La calle de la Cera, que vio nacer la rumba catalana hace 60 años, se ha convertido en el escenario ideal para la fiesta ciudadana "El Raval es rumba". La jornada festiva, en la que los vecinos y las vecinas han podido disfrutar de actividades, talleres y música, ha servido para inaugurar dos piezas artísticas que homenajean los orígenes históricos del género musical, situadas en dos medianeras de la misma calle.

20/01/2018 18:20 h

Ajuntament de Barcelona

Las medianeras están situadas en los números 6 y 57 de la calle de la Cera y son fruto de un proceso de diálogo y participación con la comunidad gitana y otros vecinos y vecinas del barrio. Con esta excusa, el Distrito de Ciutat Vella, junto con el programa Cultura Viva del Instituto de Cultura de Barcelona (Icub), ha organizado una fiesta ciudadana a ritmo de rumba catalana con una serie de actividades lúdicas y festivas para el vecindario de los barrios del Raval y de Sant Antoni.
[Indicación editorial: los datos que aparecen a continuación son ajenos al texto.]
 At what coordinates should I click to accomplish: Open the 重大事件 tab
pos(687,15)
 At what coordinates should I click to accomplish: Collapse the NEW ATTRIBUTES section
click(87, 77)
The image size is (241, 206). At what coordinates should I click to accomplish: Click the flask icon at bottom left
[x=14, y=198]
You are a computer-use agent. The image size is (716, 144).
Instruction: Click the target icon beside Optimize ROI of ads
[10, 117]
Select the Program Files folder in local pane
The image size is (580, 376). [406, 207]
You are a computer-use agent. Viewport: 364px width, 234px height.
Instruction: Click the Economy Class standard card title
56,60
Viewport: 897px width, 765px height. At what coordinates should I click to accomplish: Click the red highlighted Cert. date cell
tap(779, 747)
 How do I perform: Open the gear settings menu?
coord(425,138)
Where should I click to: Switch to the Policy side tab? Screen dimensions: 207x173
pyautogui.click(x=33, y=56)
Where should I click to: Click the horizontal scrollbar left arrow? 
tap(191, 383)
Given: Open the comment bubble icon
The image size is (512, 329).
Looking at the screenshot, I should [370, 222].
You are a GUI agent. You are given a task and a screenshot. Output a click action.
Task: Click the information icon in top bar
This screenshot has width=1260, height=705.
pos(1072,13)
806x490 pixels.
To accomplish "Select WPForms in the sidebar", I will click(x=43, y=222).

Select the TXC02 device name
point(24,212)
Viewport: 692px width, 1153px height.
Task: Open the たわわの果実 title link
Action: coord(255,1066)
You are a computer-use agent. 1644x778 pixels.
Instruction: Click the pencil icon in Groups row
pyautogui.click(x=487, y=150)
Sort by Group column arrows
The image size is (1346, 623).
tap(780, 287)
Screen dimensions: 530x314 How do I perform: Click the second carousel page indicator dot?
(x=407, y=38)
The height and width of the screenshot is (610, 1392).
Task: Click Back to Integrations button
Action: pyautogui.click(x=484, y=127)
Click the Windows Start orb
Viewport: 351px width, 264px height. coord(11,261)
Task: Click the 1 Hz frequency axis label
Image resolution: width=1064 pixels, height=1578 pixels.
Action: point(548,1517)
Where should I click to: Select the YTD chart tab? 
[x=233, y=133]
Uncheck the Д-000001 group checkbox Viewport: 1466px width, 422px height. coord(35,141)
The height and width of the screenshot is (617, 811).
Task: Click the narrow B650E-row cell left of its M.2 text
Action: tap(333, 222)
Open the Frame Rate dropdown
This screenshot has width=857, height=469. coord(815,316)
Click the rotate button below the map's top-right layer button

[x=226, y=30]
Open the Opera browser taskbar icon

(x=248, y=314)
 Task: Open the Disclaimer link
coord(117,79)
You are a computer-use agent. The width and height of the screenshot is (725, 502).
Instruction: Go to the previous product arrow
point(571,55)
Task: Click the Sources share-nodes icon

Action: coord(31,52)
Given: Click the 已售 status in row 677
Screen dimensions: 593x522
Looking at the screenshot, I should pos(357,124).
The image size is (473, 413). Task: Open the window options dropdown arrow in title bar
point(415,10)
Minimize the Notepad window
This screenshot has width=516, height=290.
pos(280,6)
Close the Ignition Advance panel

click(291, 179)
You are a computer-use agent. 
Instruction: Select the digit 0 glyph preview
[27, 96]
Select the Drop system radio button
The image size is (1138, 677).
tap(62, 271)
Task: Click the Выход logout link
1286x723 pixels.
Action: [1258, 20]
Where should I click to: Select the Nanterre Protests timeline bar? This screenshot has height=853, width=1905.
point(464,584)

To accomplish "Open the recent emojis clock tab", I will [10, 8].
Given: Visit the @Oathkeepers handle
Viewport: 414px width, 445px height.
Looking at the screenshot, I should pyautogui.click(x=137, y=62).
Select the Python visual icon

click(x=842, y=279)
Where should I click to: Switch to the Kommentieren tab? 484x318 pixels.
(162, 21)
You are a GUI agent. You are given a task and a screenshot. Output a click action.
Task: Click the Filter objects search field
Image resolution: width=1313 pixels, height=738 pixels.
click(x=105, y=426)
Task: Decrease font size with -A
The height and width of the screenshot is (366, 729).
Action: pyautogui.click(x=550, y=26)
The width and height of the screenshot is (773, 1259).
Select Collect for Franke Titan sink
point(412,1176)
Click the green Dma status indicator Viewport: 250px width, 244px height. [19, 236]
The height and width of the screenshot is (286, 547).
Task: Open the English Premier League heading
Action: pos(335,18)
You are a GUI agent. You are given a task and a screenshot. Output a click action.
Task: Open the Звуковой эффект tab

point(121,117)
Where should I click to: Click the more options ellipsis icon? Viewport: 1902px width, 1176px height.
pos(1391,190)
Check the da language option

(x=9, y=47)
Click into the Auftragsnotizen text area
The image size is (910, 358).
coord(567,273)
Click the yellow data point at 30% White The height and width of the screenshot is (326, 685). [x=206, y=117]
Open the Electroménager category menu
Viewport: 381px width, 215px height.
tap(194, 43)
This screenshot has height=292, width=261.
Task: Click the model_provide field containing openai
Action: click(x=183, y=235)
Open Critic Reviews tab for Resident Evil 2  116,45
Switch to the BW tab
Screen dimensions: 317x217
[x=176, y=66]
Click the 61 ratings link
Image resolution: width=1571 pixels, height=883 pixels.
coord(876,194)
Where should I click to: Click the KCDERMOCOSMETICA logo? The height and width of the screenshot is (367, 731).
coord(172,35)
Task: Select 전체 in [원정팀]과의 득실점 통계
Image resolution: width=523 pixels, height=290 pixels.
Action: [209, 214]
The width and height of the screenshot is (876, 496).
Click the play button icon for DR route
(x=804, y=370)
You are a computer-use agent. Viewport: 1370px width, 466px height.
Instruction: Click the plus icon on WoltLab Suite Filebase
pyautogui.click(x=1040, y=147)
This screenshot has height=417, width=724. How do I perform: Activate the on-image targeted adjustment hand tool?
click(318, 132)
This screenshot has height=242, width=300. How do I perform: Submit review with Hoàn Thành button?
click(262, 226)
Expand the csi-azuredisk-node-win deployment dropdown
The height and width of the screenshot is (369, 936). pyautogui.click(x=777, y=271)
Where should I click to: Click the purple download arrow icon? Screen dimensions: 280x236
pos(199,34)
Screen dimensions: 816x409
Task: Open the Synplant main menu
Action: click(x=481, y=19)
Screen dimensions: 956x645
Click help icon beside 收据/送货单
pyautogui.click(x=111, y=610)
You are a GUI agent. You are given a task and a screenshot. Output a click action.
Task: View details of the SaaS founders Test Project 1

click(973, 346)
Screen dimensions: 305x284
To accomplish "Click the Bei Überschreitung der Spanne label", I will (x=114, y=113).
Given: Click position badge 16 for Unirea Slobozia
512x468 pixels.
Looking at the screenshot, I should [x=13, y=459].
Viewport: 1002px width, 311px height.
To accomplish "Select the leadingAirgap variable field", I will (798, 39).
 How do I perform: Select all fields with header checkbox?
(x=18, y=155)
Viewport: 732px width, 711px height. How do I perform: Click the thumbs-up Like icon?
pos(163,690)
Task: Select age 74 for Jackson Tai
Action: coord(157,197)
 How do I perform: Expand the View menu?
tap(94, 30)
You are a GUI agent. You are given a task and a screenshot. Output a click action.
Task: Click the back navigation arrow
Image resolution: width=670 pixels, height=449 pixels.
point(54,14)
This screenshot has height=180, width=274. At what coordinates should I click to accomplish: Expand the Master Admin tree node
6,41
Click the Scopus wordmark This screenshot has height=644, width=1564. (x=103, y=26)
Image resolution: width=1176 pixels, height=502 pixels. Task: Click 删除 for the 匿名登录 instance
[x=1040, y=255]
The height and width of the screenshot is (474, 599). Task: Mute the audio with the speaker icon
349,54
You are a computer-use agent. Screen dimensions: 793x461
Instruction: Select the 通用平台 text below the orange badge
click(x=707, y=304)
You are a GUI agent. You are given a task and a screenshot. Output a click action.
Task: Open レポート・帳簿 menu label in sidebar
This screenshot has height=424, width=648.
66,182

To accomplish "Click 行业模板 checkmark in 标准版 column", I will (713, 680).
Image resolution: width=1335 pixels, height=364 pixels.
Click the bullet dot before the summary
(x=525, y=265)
La fiesta ha empezado a las once de la mañana con un conjunto de talleres gratuitos de rumba (de guitarra, palmas y percusión), que se han podido disfrutar hasta al mediodía. Mientras tanto, en Ràdio a la Cera, un programa radiofónico comunitario, han participado vecinos, vecinas, músicos y artistas que disfrutaban de la jornada.

Al mediodía, un pasacalle rumbero por la calle de la Cera, con la participación de Sam Mosketon, Jack Tarradellas y Cajones Sanroqueros, ha sido el aperitivo para la inauguración oficial de las medianeras, que muestran esculturas dedicadas al pasado y presente de la rumba, obra del artista Luis Zafrilla.

Los actos, con una comida popular y un discofórum incluido, se han sucedido hasta que el punto álgido de la jornada ha llegado con los conciertos de tarde, con Peret Reyes (Chipén), el ritmo de Marinah, de Ojos de Brujo y, para acabar, la música de Petitet y la Orquestra Simfònica de la Rumba, acompañado de artistas invitados como Los Amaya, Maruja Garrido o La Tía Pepi, entre otros.

El Raval, rumba y memoria

El diseño y la instalación de las dos medianeras ha puesto en marcha un trabajo comunitario con los vecinos y las vecinas del barrio con el fin de recuperar la memoria de la rumba catalana en la vida cotidiana del Raval. Este trabajo está impulsado por el programa Cultura Viva, del Instituto de Cultura de Barcelona (Icub), y conducido por la cooperativa La Fundició.

La rumba, un fenómeno ascendente

Las esculturas de Luis Zafrilla, que ya visten las medianeras de la calle de la Cera, consisten en un discurso narrativo ascendente, dividido en dos partes, una para cada medianera, que forman una unidad.

La primera, situada en el número 57 de la calle de la Cera, se centra en la época en la que nació este género y muestra las imágenes de personajes míticos como L’Orelles, el Chacho, Ramonet o Peret, así como fragmentos de canciones, guitarristas, bailarinas y palmeros que se cruzan para dar sentido a la historia de la rumba.

En el número 6 de la misma calle está la otra parte de la obra, la gran huella y el legado que la rumba catalana ha dejado en el panorama musical, desde los ochenta hasta nuestros días, que ha impulsado la creación de nuevos ritmos gracias al mestizaje y la mezcla de estilos.